JaMarcus Russell. He held out for most of training camp; in fact, the number one pick in the draft was one of the last players to sign with their respective teams. Obviously for him, it paid off receiving a six-year contract worth up to $68 million, with $31.5 million guaranteed. But it hurt the Raiders, because it forced him to sit on the bench almost the entire year. His actual full first game was in week 16, considered garbage time because the team had nothing else to lose. Or so they thought. He completed seven of 23 passes for one touchdown (winding minutes of the game) and a "modest" three interceptions. Through 2008, he remained inconsistent but has matured. Let's see if he can earn a bit of the 68 mil.
Daren McFadden. Another top-five pick for the Raiders, and seemingly another bust. I don't care if anyone thinks he needs time or the fact that they have two very capable runningbacks in Michael Bush and Justin Fargas. When you sign a six-year, $60 million contract with $26 million guaranteed, you are expected to bust out in training camp and have a chokehold on the starting position. He did play well in his first 20 carry game against KC but has been struggling ever since; never pulled that "Adrian Peterson" everyone was expecting, or at least hoping, from him.
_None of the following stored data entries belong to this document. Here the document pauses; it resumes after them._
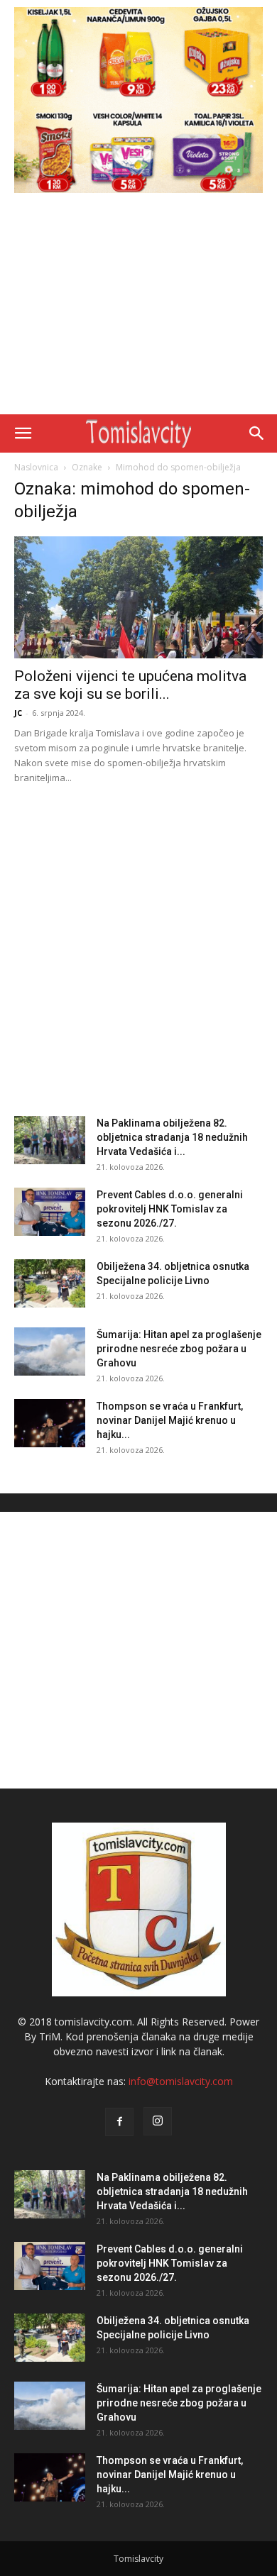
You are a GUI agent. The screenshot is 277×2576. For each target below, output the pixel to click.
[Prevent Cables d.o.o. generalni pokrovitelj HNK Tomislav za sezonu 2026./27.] (49, 1212)
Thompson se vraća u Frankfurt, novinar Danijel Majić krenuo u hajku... (170, 1420)
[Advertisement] (138, 307)
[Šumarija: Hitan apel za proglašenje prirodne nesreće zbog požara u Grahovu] (49, 1351)
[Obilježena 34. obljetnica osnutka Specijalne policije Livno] (49, 1283)
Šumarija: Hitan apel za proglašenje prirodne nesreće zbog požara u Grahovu (179, 1349)
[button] (22, 433)
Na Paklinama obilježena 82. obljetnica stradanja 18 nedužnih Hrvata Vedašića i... (172, 1137)
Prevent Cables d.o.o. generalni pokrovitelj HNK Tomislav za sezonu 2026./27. (170, 1209)
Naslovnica (36, 467)
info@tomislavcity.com (181, 2081)
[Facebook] (119, 2122)
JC (18, 712)
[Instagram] (157, 2121)
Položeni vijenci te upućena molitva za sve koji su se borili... (130, 685)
Javon Walker. Though only just finishing his seventh year as a pro, Javon Walker was widely believed to be a bit past his prime. He wasn't considered as physical or speedy as he was in Green Bay. The knee injury he received halfway through the season was a big blow to Denver's offense. Being released from Denver wasn't too big of a shock to most people, and the Raiders picking him up wasn't that surprising either. It was the six-year, $55 million contract (one of the richer contracts in the League) he signed that threw everyone over the edge. Why spend so much money on a WR who is quite frankly not productive and, on top of that, is coming off of a major knee injury? Well, the Raiders ended up paying for that too, as Walker only played seven games before reinjuring his knee. Adding insult to injury (no pun intended), he only had 15 catches for 196 and a touchdown. Well worth the 55 million dollars, right…?
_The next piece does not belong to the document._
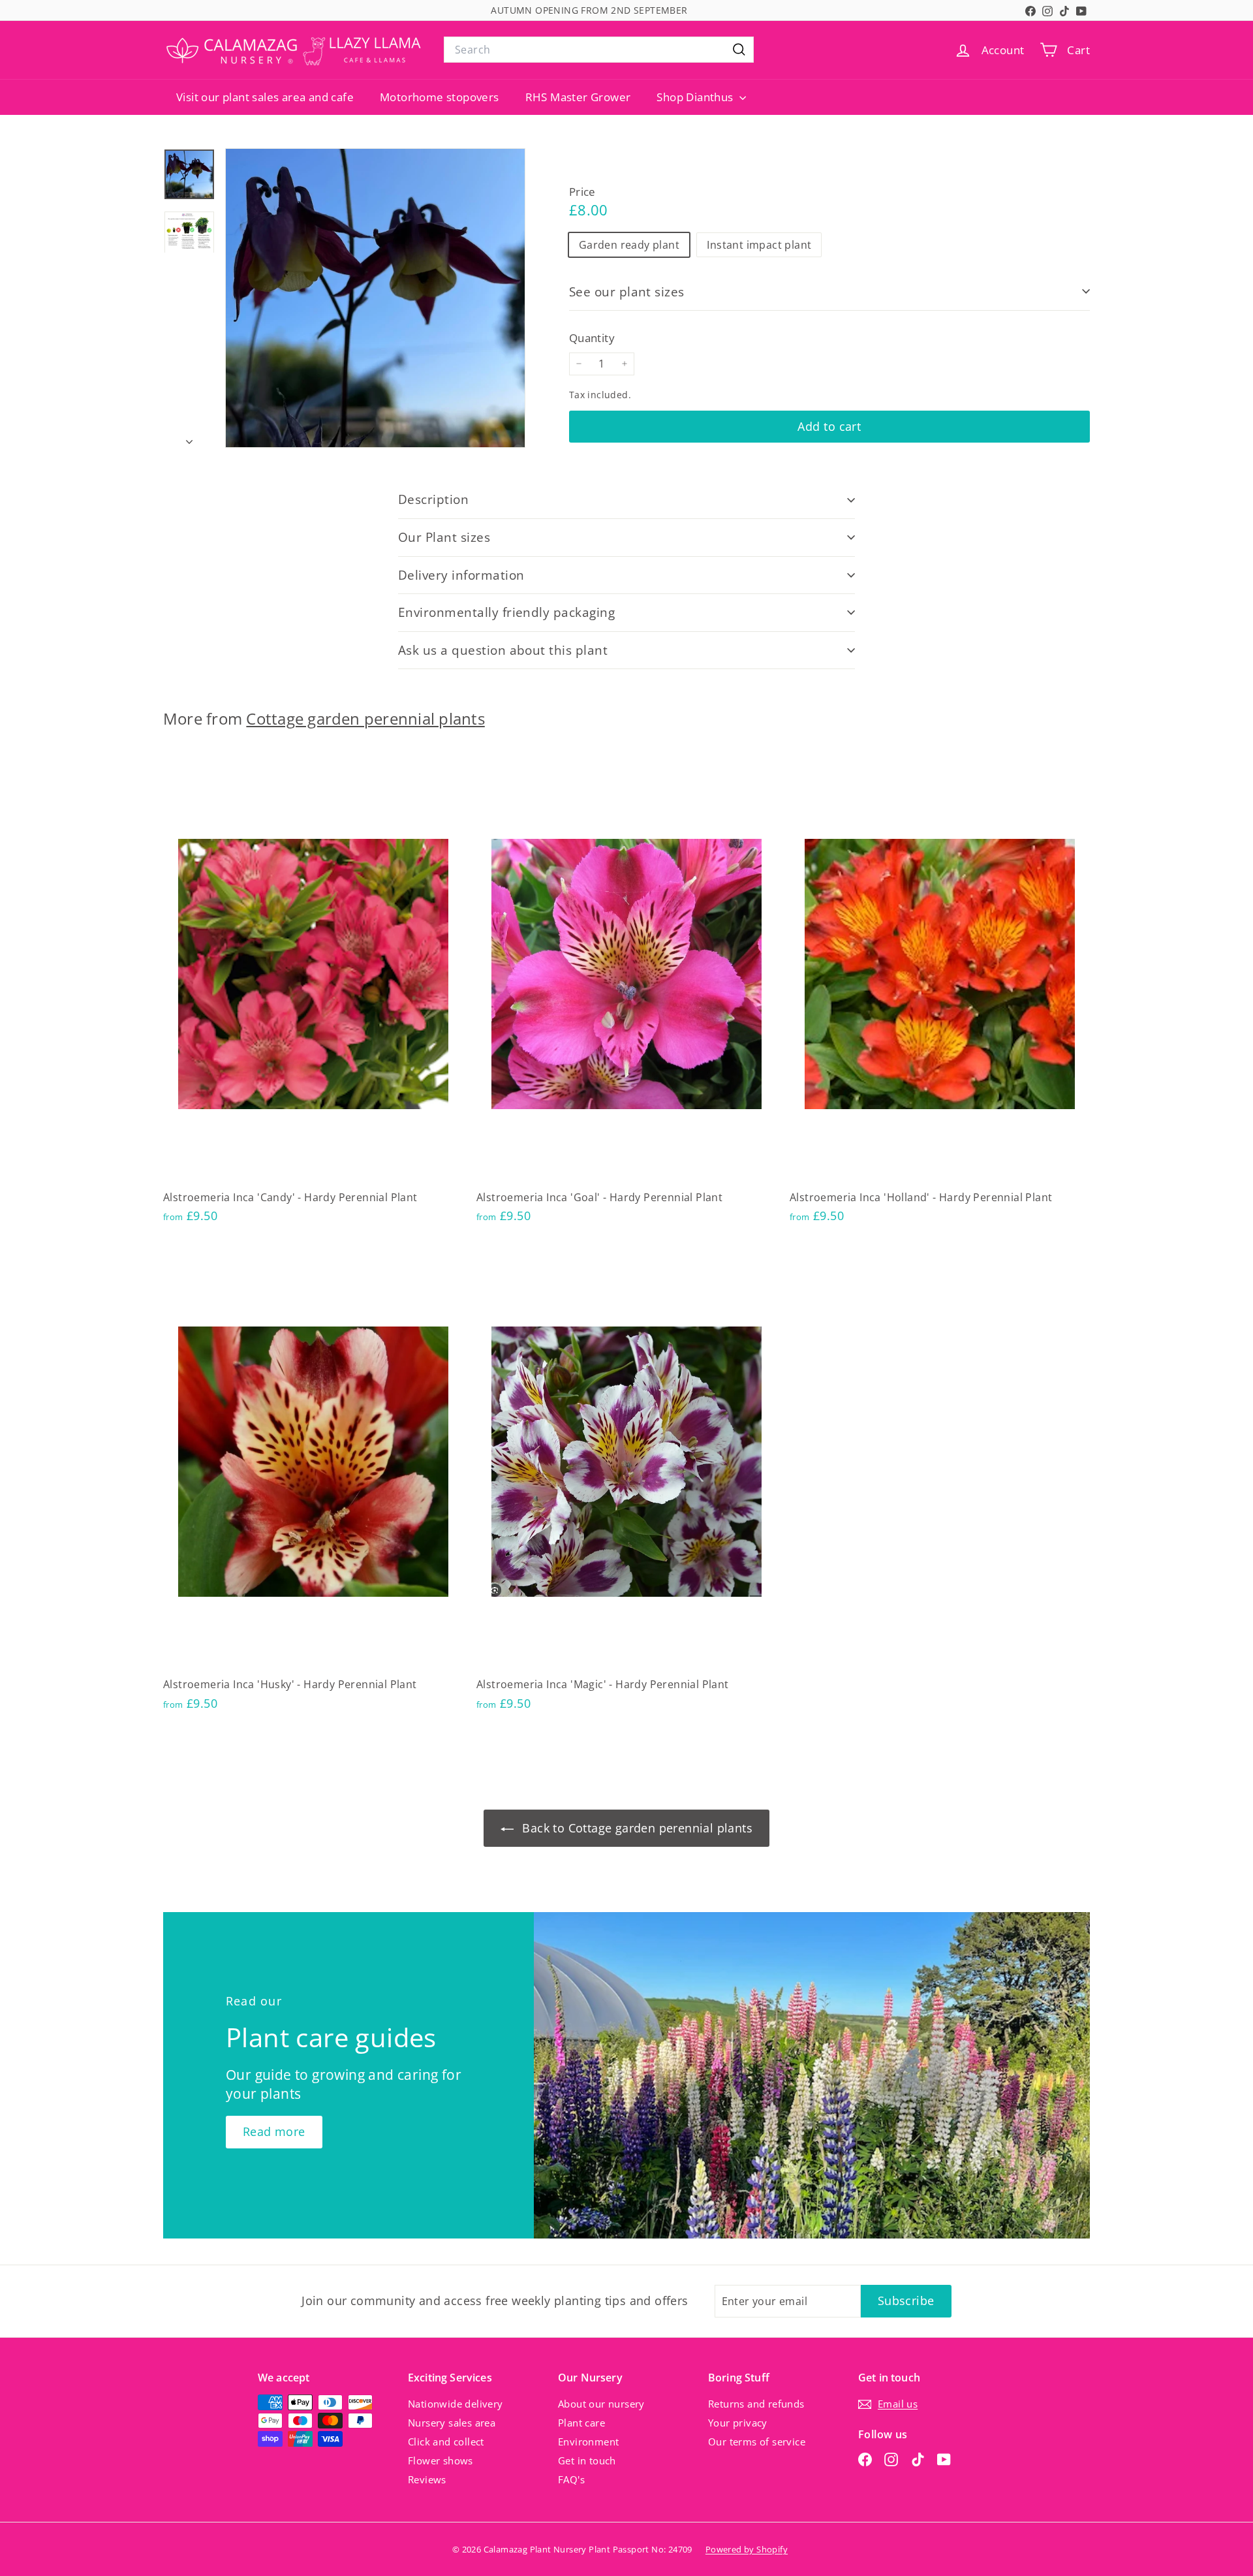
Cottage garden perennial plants (365, 718)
Tommy Kelly. Finally there is big Tommy Kelly. I was on the verge of pulling my hair out at the end of this story. With moves like these, the Raiders deserve the bottom spot every season. Tommy Kelly was signed as an undrafted free agent, and he played pretty well for what he was, undrafted. He racked up eight sacks in two years and limited playing time. Then came 2006, which everyone expected to be his breakout season. But everyone was disappointed. He racked up a dismal 3.5 sacks (being used as a sack specialist). So far, it doesn't sound too bad; undrafted free agents are usually signed to the minimum one-year $750,000 contract, the team didn't lose much in that investment. In 2007, he played seven games before injuring his knee and being placed on injured reserve. This is where it gets frustrating, that very same off-season; on the eve of free agency, he signs one of the biggest deals to a DE a seven-year, $50.5 million contract with $18.125 million in guarantees and $25.125 million in the first three years. Do the Raiders really see something that nobody else does? Do they really think throwing all this money around will make the fans happy, pretend like it's helping, hoping everyone will shut up? I think it's time for Al Davis to step aside from the GM position and let someone smarter take the rains; Al's successful days are obviously numbered.
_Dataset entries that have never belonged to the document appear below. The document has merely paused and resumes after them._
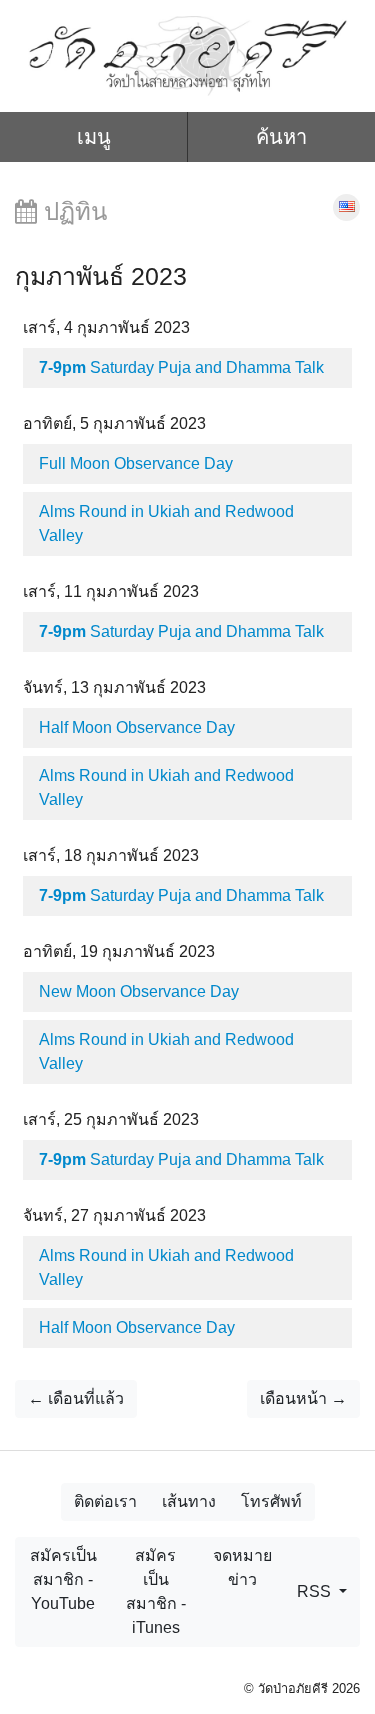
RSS (316, 1591)
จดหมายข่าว (242, 1567)
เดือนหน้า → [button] (303, 1398)
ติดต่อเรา (105, 1501)
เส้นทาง (189, 1501)
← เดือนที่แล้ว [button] (76, 1398)
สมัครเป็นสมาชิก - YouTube (63, 1579)
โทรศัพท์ (271, 1501)
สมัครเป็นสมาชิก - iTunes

The only smart decision they have made is keeping defensive back Nnamdi Asomugha, widely considered one of the best shutdown corners in the league. But again, at what cost? They say it is a three-year deal, whereby he can earn up to $50 million. He has proven that he can earn every penny, but would any other team be willing to cough up as much money on one player as the Raiders? I guess we'll have to keep wondering.